Production planning, forward or backward scheduling?

Just-in-time

Is a production order going to be filled as soon as possible?
Or is it going to be filled just in time for delivery?

The former is called forward scheduling, where the first available time slot is assigned for production. The latter is called backward scheduling or just-in-time manufacturing.

When forward or backward scheduling is better?

It could be one, the other or a mix of both – this depends on the type of business.

A lot of times it just makes sense to plan everything in a row, especially in serial production. When an order comes in, add it on top of the pile. It is easy to make sure that your work stations are loaded airtight. This is a simple approach to planning. Customer tells you what he needs and you tell him when the possible delivery time is.

However, if you make to order or produce according to a sales forecast, then this kind of forward scheduling might not work very effectively. It might happen that a lot of orders are filled long before they need to be shipped – they take up storage and keep assets standing –, and other orders go overdue because requested delivery date was not taken into account while planning.

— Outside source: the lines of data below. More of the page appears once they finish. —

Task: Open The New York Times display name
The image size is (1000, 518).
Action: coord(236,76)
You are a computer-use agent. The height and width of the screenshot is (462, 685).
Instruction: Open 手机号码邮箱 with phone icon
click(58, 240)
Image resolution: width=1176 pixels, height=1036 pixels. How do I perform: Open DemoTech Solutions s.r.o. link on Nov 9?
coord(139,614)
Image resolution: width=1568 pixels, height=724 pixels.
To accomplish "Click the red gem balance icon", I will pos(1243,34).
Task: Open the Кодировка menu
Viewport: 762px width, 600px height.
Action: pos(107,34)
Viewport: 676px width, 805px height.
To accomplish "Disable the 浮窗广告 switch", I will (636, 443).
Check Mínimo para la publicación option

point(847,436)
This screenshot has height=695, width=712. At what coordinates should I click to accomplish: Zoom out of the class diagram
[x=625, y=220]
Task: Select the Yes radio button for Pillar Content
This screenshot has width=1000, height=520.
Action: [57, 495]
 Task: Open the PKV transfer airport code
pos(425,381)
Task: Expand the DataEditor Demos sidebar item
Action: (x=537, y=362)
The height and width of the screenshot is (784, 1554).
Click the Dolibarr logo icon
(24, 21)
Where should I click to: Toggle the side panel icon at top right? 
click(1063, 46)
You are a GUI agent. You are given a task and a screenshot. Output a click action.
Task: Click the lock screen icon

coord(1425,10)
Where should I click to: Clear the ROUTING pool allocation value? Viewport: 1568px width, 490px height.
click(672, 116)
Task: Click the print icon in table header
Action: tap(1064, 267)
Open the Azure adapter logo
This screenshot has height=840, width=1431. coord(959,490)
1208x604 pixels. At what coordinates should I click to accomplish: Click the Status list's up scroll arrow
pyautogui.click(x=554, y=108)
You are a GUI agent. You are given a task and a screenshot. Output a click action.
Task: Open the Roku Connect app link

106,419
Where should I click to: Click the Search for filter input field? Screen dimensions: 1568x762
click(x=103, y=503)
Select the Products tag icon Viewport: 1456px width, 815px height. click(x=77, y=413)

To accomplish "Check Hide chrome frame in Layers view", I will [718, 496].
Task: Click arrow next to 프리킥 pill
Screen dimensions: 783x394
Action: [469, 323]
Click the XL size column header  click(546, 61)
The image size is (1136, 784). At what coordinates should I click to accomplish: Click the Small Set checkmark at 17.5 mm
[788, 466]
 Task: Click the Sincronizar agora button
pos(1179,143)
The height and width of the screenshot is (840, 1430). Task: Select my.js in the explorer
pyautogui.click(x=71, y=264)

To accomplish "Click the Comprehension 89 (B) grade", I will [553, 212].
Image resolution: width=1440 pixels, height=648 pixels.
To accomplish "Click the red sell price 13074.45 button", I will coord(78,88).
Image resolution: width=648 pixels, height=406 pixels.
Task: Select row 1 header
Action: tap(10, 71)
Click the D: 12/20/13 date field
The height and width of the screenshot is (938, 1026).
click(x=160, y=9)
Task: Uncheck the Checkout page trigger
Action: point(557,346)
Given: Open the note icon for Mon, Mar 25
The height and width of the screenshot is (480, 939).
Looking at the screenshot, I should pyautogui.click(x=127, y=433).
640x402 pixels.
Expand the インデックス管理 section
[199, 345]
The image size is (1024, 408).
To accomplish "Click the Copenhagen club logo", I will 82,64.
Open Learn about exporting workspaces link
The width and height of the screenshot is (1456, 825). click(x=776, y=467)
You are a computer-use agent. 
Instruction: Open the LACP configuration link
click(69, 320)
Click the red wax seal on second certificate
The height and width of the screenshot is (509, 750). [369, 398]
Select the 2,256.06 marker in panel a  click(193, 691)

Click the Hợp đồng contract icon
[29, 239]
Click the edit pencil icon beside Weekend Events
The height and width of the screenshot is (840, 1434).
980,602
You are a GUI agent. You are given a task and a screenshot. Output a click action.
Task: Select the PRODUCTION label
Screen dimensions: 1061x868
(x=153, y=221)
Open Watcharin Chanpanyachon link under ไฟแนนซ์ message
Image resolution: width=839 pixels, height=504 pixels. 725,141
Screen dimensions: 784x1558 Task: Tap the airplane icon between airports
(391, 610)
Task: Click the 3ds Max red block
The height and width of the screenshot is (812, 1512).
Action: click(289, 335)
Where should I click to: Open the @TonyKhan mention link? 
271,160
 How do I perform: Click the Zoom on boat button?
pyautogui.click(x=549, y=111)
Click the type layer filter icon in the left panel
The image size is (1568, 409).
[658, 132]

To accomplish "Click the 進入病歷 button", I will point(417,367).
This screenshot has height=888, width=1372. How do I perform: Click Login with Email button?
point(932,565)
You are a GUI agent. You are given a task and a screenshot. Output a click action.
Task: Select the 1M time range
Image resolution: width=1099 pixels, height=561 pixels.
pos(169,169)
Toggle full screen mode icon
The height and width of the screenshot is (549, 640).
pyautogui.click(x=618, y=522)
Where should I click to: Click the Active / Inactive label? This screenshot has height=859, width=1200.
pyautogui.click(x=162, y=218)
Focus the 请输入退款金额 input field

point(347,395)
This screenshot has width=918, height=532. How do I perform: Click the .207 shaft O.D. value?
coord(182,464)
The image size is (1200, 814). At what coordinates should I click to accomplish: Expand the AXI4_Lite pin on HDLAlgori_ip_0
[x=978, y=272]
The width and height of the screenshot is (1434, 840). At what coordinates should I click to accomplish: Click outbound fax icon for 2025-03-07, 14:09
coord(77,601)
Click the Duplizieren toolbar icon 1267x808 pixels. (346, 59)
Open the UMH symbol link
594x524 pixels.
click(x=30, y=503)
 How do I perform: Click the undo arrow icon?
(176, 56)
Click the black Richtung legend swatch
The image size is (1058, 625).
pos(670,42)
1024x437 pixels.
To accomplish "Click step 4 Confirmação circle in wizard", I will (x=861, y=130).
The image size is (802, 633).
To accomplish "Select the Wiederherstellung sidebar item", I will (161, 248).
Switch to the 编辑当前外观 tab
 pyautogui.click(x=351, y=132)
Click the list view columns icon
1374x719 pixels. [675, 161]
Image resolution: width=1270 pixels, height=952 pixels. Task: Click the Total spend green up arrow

Backward production planning in MRPEasy automatically plans manufacturing operations so that they will be finished by the time the order is due. Manually done, this is a cumbersome task to make sure that every single operation gets planned correctly – taking into account work station loading, planned maintenances, holidays and much more. MRPEasy makes sure that all orders are filled just in time.

Furthermore, if a requested delivery date is not attainable, you will know it right away!

In reality, production planning is possibly a mix of the two approaches: some orders are filled as soon as a slot is available; other orders are planned just in time for delivery.

There are only few MRP programs that enable backward production scheduling, for example SAP.

In MRPEasy, planning production is fast and easy:

  1. Create a Manufacturing Order.
    The first available start time is offered instantly for forward planning.
  2. By entering the Due date the order is planned to finish just in time.